I can’t figure if she’s certain he has something or just wants to be sure they don’t miss anything. I’ve looked into SWAN but at this point I don’t know if it’s the right support group and the wait list for counselling on the NHS is long so I’m just left to struggle on my own…it’s been really tough. Not helped by the fact we spent a week in hospital over Christmas as ds got a bad case of RSV so was on oxygen and getting tube fed.

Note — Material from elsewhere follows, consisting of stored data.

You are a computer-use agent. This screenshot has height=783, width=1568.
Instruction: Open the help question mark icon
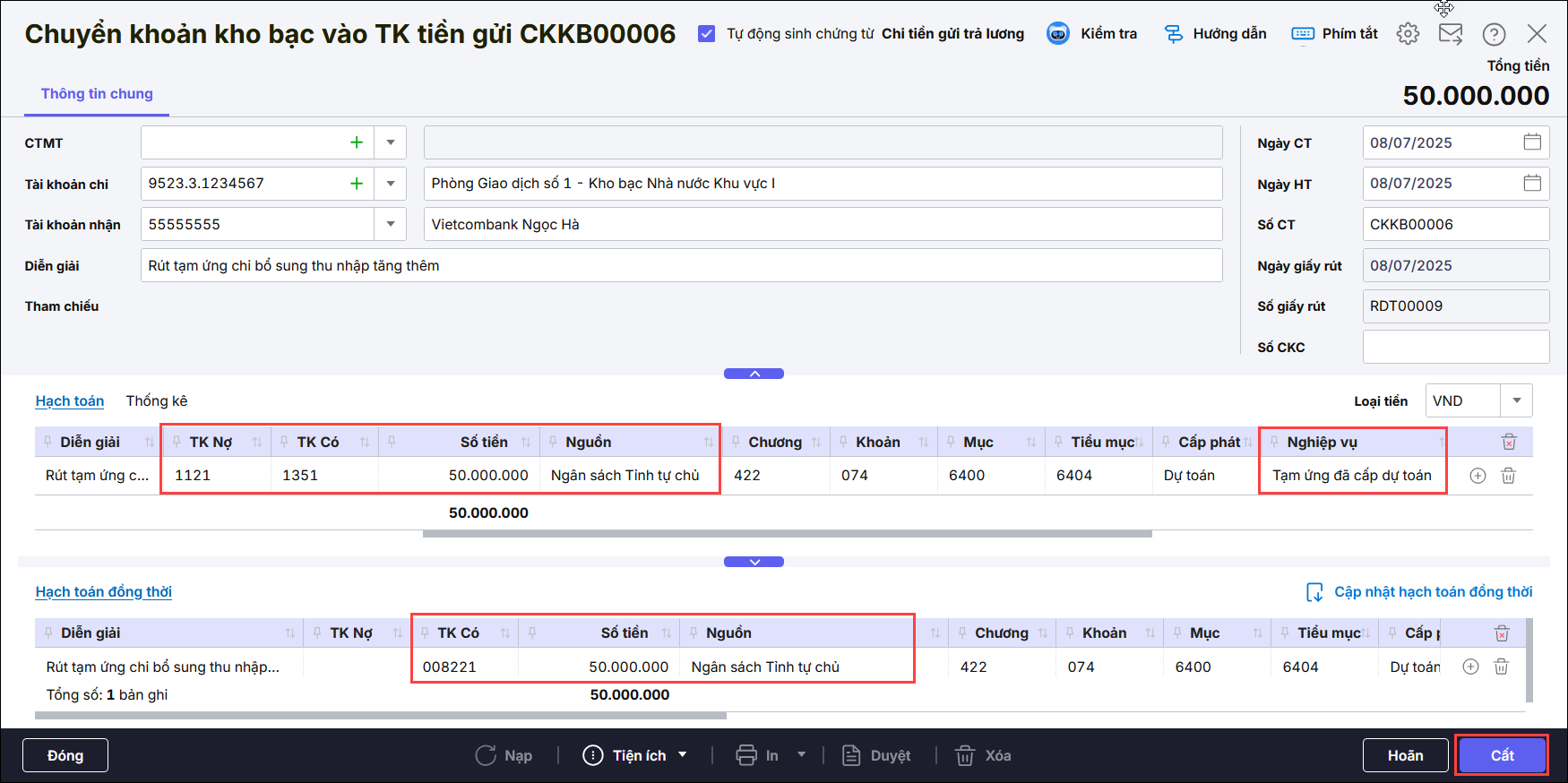[1494, 34]
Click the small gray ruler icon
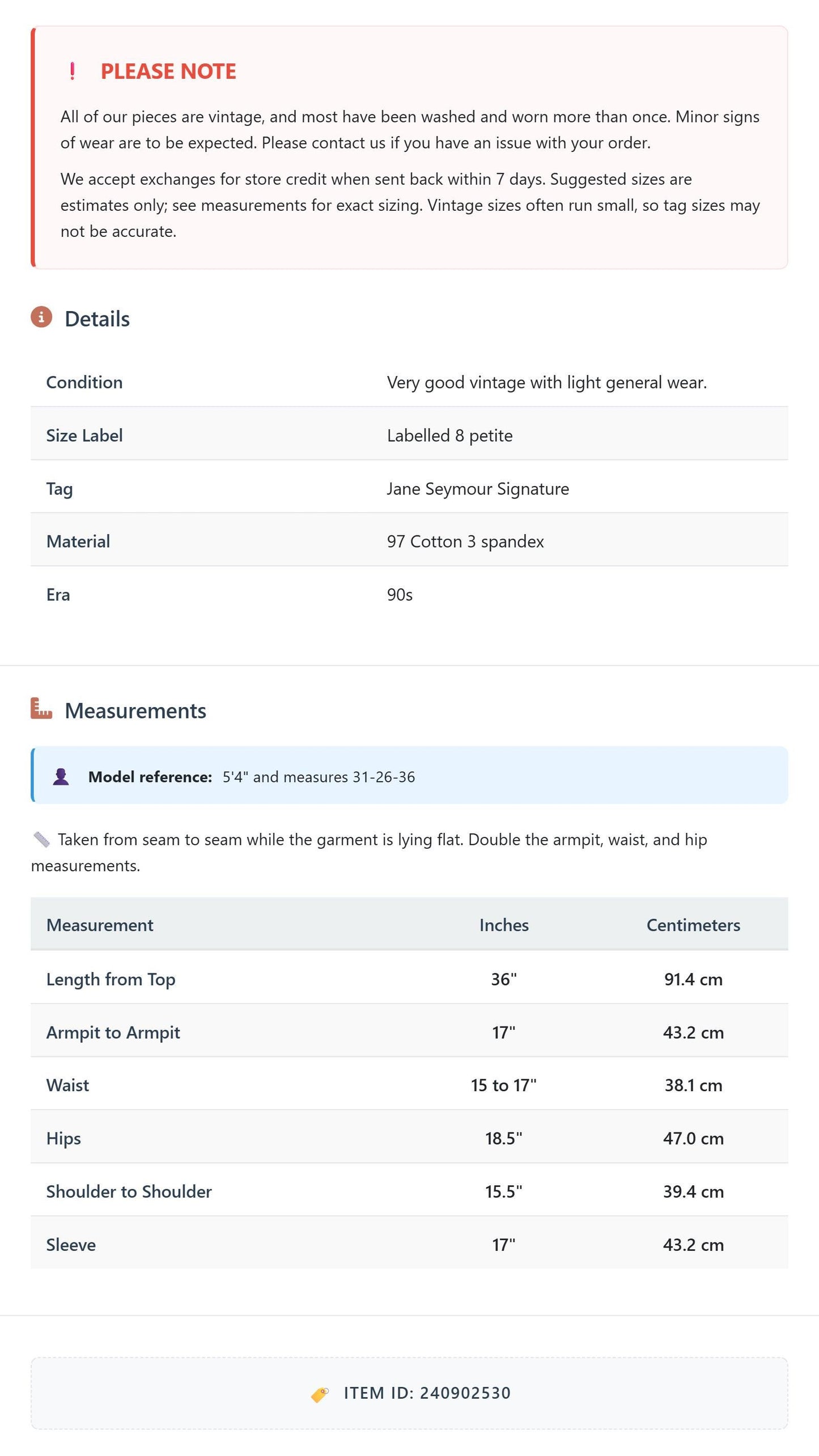 pyautogui.click(x=41, y=839)
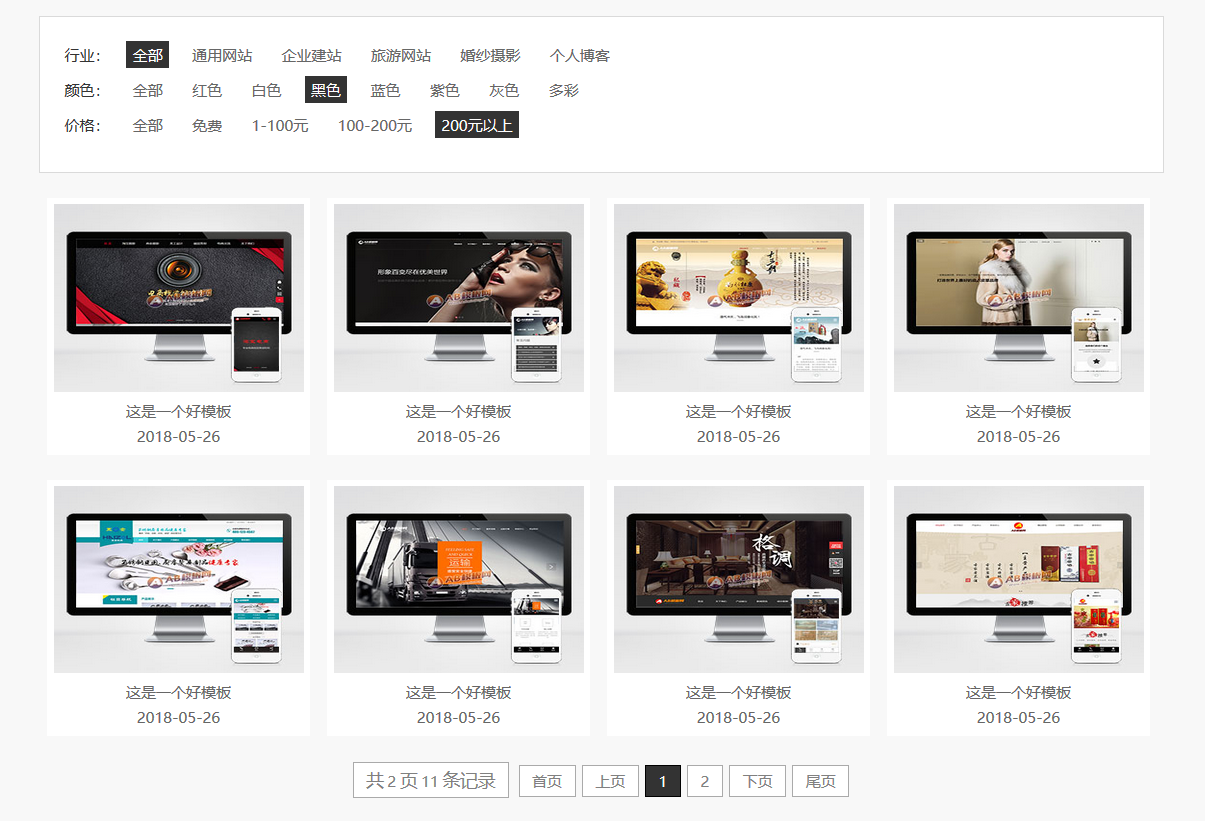1205x821 pixels.
Task: Filter by 旅游网站 industry
Action: click(x=401, y=55)
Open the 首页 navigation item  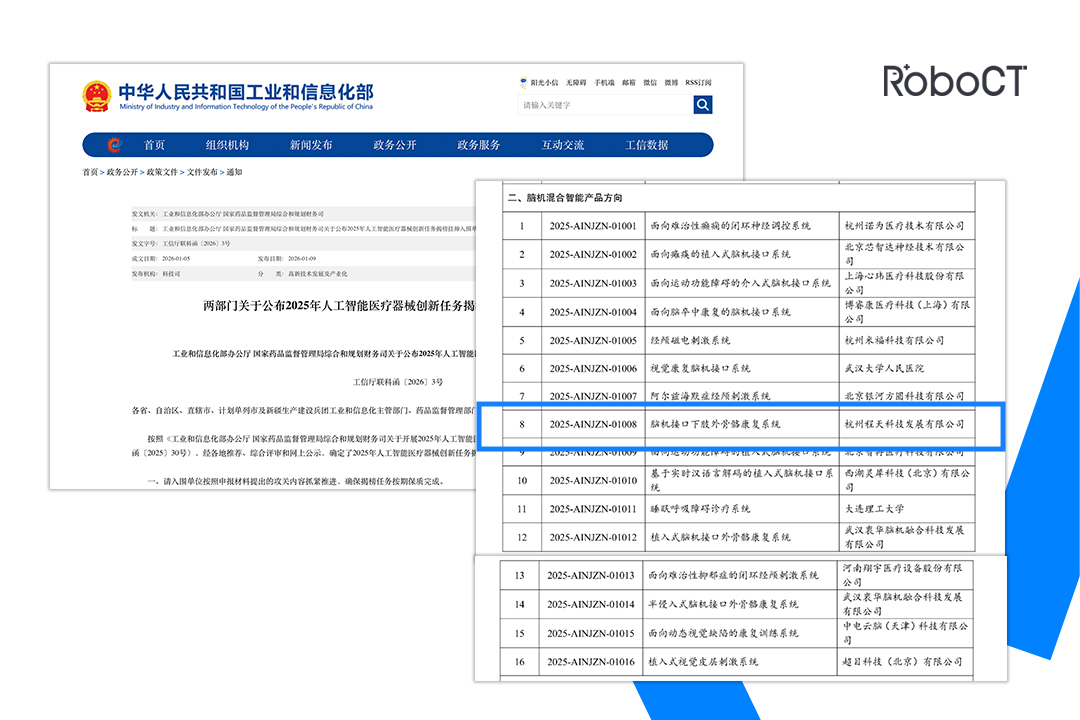(154, 145)
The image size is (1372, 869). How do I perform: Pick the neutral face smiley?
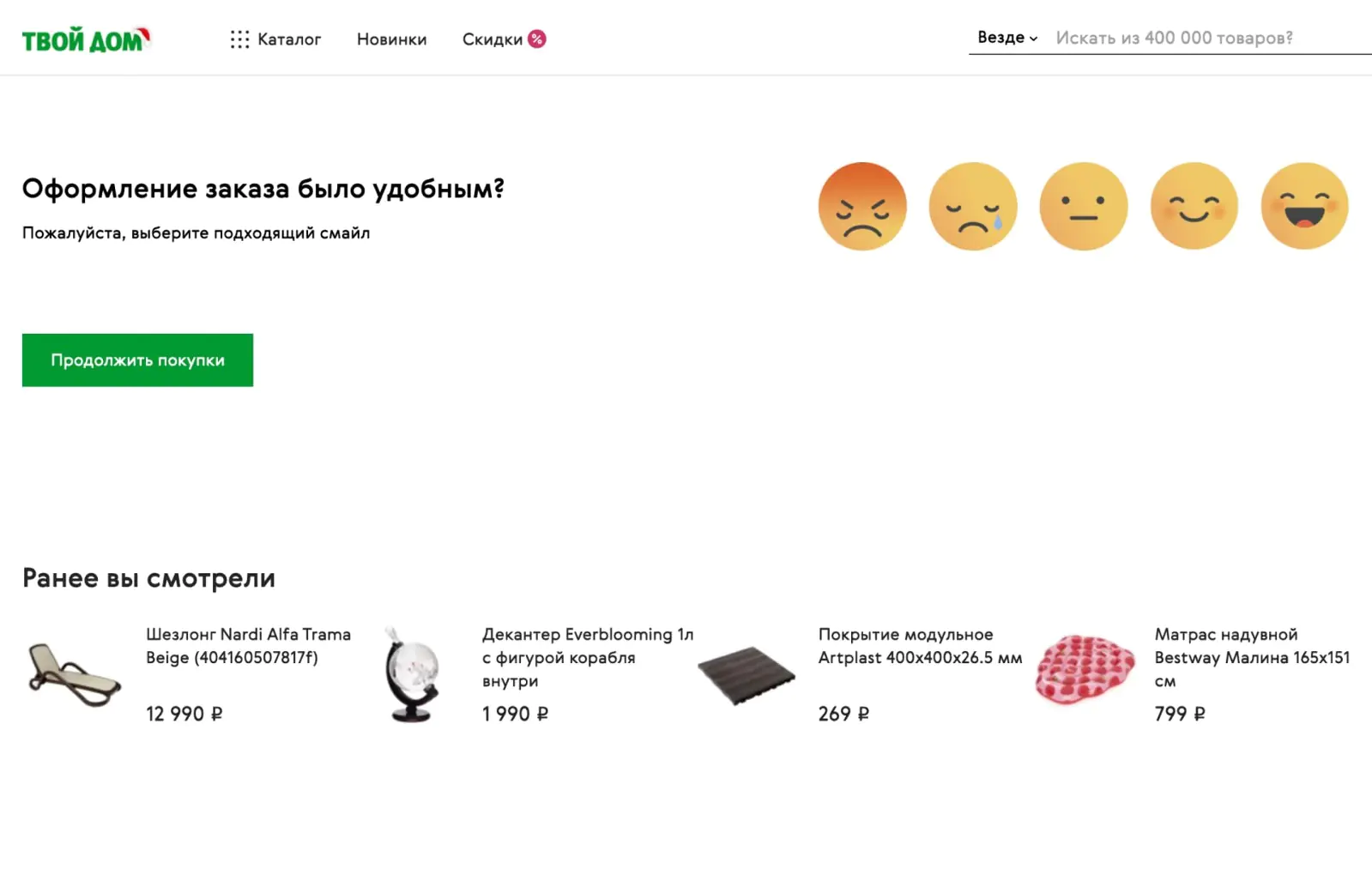pos(1084,206)
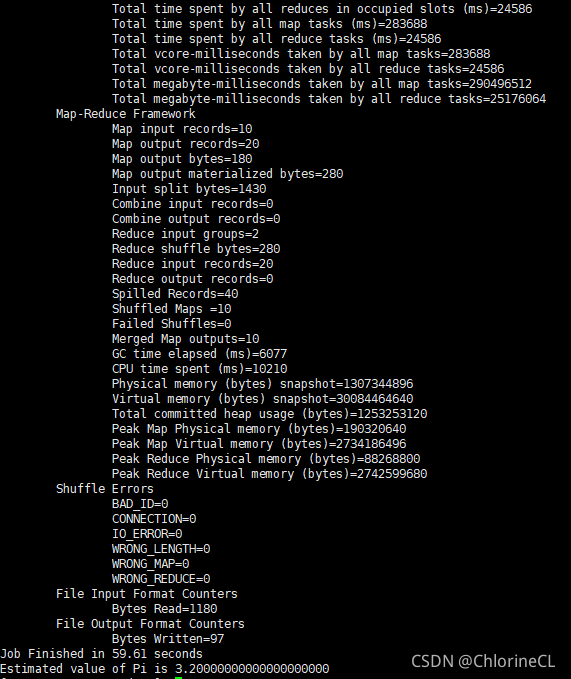Click the CSDN @ChlorineCL watermark

tap(483, 661)
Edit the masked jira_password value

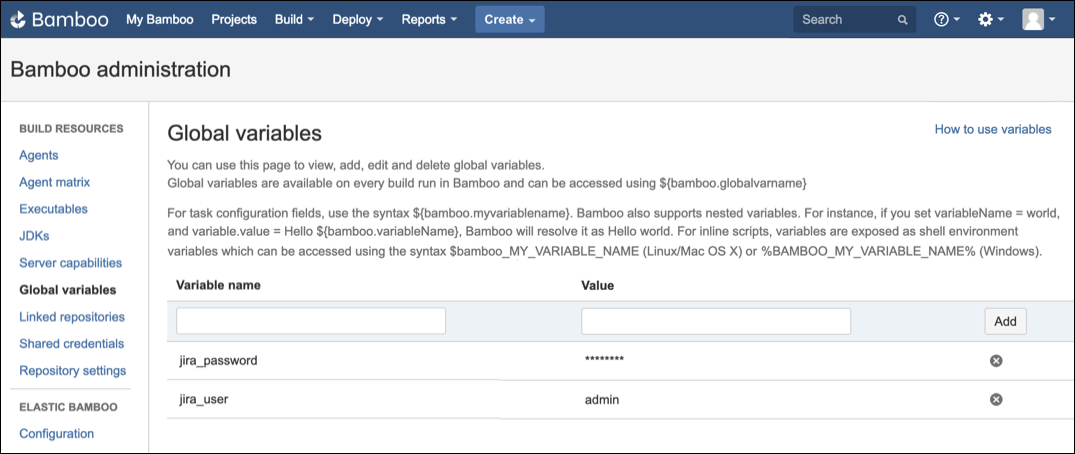(604, 360)
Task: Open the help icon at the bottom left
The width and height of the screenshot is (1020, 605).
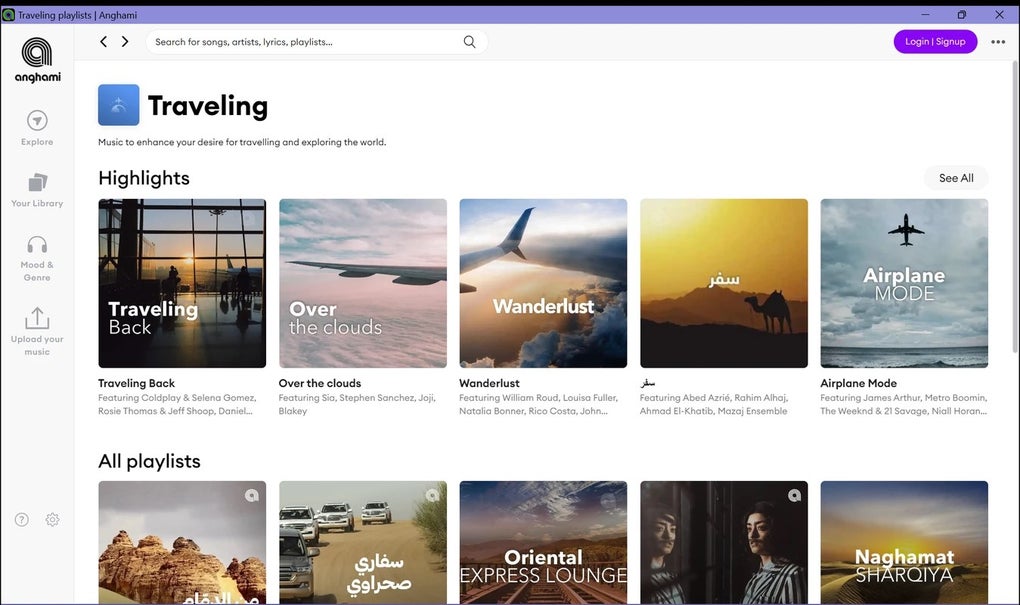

Rsv is nasty, wouldn't wish it on anyone.. My 2 had it as babies they got it from there brother who was in reception class, hopefully babies in the future will possibly get a vaccine to stop it. Hopefully the genetics will give you an answers , but I think even some people aren't given an answer. We didn't go for any other tests, hopefully others who've gone through genome sequencing will be able to offer advice if you went down this route.
Sometimes I wish we'd had parental blood tests done, but hubby didn't want to.
At the moment stay safe and keep away from as many people as possible, so much going around.

@Redstar2015hiya, I was wondering if you are still around, and how things ended up for your son? We are going through the same thing with our daughter - she was flagged for having facial features of ds when born (However, I am asian, so they have stated it could just be asian features...). The QF-PCR has come back negative but we are awaiting microarray results.

@JanetRobertaSnakehole , I am, yes! That's a difficult one to answer, because we aren't discharged from genetics yet and probably won't be for some time. On the bright side, we did get the results of the whole genome sequencing and all the other tests. Every single thing came up normal. My son has developed well and a lot of things we were scared about didn't come to pass (e.g. he's walking, talking, etc). He has had quite a bumpy ride with his health thoughmainly respiratory relatedand we spent a lot of time in hospital with him last winter. That said, I'd say overall we are in a good place. I'm still scared as hell about seeing the geneticist for our yearly review. I dread them saying something new that will put us back on the roller coaster ride of tests and bring up uncertainty again. However, I try best as I can to focus on the present and the special moments we get to share as a family. That's really all you can do.

The testing is horrible and it's the worst when your little one is younger because there are so many unknowns. I went to counseling for awhile to help me deal with it all, and that really helped in particular with strategies for not letting fear/worry take over.

I hope you and your family are doing okay. You are welcome to ask other questions and I'll try to answer if I can.